Le bonhomme avait amendé, fertilisé les trois arpents de terre vendus par Rigou, le jardin attenant à la maison commençait à produire, et il craignait d’être exproprié ! Vêtu comme Fourchon, lui, qui jadis portait des souliers et des guêtres de chasseur, allait les pieds dans des sabots, et il accusait le bourgeois des Aigues d’avoir causé sa misère ! Ce souci rongeur donnait à ce gros petit homme, à sa figure autrefois rieuse, un air sombre et abruti qui le faisait ressembler à un malade dévoré par un poison ou par une affection chronique.

— Qu’avez-vous donc, monsieur Courtecuisse ? vous a-t-on coupé la langue ? demanda Tonsard en trouvant le bonhomme silencieux après lui avoir conté la bataille qui venait d’avoir lieu.

— Ce serait dommage, reprit la Tonsard, il n’a pas à se plaindre de la sage-femme qui lui a tranché le filet, elle a fait là une belle opération.

— Ça gèle la grelote que de chercher des idées pour finir avec monsieur Rigou, répondit mélancoliquement ce vieillard vieilli.

— Bah ! dit la vieille Tonsard, vous avez une jolie fille, elle a dix-sept ans ; si elle est sage, vous vous arrangerez facilement avec ce vieux fagoteur-là…

— Nous l’avons envoyée à Auxerre chez madame Mariotte la mère, il y a deux ans, pour la préserver de tout malheur, dit-il, et j’aime mieux crever que de…

— Est-il bête, dit Tonsard, voyez mes filles ? sont-elles mortes ? Celui qui ne dirait pas qu’elles sont sages comme des images aurait à répondre à mon fusil !

— Ce serait dur d’en venir là ! s’écria Courtecuisse en hochant la tête, j’aimerais mieux qu’on me payât pour tirer sur un de ces arminacs !

— Ah ! il vaut mieux sauver son père que de laisser moisir sa vertu ! répliqua le cabaretier.

Tonsard sentit un coup sec que le père Niseron lui frappa sur l’épaule.

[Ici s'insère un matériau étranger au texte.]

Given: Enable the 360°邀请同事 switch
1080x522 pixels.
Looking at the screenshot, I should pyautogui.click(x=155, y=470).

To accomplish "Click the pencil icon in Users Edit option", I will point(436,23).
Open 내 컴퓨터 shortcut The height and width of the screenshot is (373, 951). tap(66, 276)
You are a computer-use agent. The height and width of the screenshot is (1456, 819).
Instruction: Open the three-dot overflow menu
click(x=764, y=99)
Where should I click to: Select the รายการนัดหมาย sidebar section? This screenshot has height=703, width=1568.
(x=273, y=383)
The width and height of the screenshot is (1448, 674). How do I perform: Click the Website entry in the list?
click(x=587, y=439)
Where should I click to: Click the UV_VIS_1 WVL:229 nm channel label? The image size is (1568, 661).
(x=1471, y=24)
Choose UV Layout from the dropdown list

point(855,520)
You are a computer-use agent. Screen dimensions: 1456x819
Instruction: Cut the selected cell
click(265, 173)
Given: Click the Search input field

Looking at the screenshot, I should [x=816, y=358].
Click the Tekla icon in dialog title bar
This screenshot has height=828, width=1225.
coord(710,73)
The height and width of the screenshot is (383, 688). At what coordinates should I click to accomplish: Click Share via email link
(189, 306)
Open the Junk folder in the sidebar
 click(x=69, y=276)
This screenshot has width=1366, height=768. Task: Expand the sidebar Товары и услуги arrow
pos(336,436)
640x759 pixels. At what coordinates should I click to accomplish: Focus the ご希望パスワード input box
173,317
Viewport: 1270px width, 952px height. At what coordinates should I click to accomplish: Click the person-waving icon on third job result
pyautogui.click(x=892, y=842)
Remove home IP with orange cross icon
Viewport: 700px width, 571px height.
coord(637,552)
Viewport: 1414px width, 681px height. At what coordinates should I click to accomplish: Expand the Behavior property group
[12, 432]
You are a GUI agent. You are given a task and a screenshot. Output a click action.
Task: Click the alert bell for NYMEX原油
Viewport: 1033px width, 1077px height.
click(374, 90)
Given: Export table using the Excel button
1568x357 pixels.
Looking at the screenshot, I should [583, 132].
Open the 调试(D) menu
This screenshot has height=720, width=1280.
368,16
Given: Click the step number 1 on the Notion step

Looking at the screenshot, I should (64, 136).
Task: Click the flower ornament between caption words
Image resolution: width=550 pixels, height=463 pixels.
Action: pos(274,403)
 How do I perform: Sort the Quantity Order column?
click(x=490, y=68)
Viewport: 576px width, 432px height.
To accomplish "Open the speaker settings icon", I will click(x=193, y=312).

— Ce n’est pas bien, ce que tu dis là ?… fit le vieillard. Un père est le gardien de l’honneur dans sa famille. Si quelqu’un touchait à Geneviève, il tomberait sous ma hache de 1793, et je me rendrais en prison. C’est en vous conduisant ainsi que vous faites mépriser le peuple, et qu’on nous accuse de ne pas être dignes de la liberté ! Le peuple doit donner aux riches l’exemple des vertus civiques et de l’honneur. Vous vous vendez à Rigou pour de l’or, tous tant que vous êtes ! Quand vous ne lui livrez pas vos filles, vous lui livrez vos vertus ! C’est mal !

— Voyez donc où en est Courtebotte ? dit Tonsard.

— Vois où j’en suis ? répondit le père Niseron, je dors tranquille, il n’y a pas d’épines dans mon oreiller.

— Laisse-le dire, Tonsard, cria la femme dans l’oreille de son mari, tu sais bien que c’est son idée à ce pauvre cher homme…

Bonnébault et Marie, Catherine et son frère arrivèrent en ce moment dans une exaspération commencée par l’insuccès de Nicolas et que la confidence du projet conçu par Michaud avait portée à son comble. Aussi lorsque Nicolas entra dans le cabaret de son père, lâcha-t-il une effrayante apostrophe contre le ménage Michaud et les Aigues.

— Voilà la moisson, eh bien ! je ne partirai pas sans avoir allumé ma pipe à leurs meules ! s’écria-t-il en frappant un grand coup de poing sur la table devant laquelle il s’assit.

— Faut pas japper comme ça devant le monde, lui dit Godain en lui montrant le père Niseron.

— S’il parlait, je lui tordrais le cou, comme à un poulet, répondit Catherine, il a fait son temps, ce vieil halleboteur de mauvaises raisons ! On le dit vertueux, c’est son tempérament, voilà tout.

Etrange et curieux spectacle que celui de toutes les têtes levées, de ces gens groupés dans ce taudis à la porte duquel se tenait en sentinelle la vieille Tonsard, pour assurer aux buveurs le secret sur leurs paroles !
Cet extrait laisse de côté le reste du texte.